| Description of the task |
From the first line of the records through the line containing "Task: Open the 致友计划 tab", retype every line exactly and nothing else.

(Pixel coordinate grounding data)
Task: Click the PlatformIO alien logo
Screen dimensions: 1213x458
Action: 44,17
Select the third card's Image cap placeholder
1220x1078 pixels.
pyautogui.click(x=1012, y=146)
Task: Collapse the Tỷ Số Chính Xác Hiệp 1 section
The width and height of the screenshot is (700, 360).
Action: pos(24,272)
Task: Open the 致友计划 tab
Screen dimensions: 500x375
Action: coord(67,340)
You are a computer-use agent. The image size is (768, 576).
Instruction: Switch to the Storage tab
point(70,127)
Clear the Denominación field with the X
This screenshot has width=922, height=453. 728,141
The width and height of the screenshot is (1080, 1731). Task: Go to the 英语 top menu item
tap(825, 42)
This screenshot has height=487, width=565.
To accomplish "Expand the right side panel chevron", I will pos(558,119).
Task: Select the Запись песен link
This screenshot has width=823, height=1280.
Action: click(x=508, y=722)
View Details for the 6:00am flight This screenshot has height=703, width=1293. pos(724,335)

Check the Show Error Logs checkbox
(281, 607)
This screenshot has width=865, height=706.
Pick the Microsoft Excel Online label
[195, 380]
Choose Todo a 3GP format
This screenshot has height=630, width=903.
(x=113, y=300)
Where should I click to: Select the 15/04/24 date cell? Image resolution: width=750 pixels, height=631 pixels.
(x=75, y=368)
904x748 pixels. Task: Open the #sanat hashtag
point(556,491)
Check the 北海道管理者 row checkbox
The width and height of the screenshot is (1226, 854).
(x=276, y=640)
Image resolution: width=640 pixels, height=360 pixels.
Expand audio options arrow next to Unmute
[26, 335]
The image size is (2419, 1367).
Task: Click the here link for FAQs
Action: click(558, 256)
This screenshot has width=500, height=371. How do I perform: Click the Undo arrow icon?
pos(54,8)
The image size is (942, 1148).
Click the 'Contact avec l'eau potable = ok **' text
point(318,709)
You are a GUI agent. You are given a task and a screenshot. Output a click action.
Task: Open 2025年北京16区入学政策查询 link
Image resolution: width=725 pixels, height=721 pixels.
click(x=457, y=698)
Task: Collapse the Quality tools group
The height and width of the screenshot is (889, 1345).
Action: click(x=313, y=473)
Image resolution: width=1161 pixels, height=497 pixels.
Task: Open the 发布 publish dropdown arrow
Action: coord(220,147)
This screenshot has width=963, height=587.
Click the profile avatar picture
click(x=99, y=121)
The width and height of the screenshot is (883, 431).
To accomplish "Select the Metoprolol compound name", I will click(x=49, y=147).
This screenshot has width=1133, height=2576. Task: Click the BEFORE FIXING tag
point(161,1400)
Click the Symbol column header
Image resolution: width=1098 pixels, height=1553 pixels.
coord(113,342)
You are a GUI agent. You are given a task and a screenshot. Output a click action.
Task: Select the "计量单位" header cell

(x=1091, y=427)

| Solution to this task |
Task: Click the PlatformIO alien logo
Screen dimensions: 1213x458
Action: 44,17
Select the third card's Image cap placeholder
1220x1078 pixels.
pyautogui.click(x=1012, y=146)
Task: Collapse the Tỷ Số Chính Xác Hiệp 1 section
The width and height of the screenshot is (700, 360).
Action: pos(24,272)
Task: Open the 致友计划 tab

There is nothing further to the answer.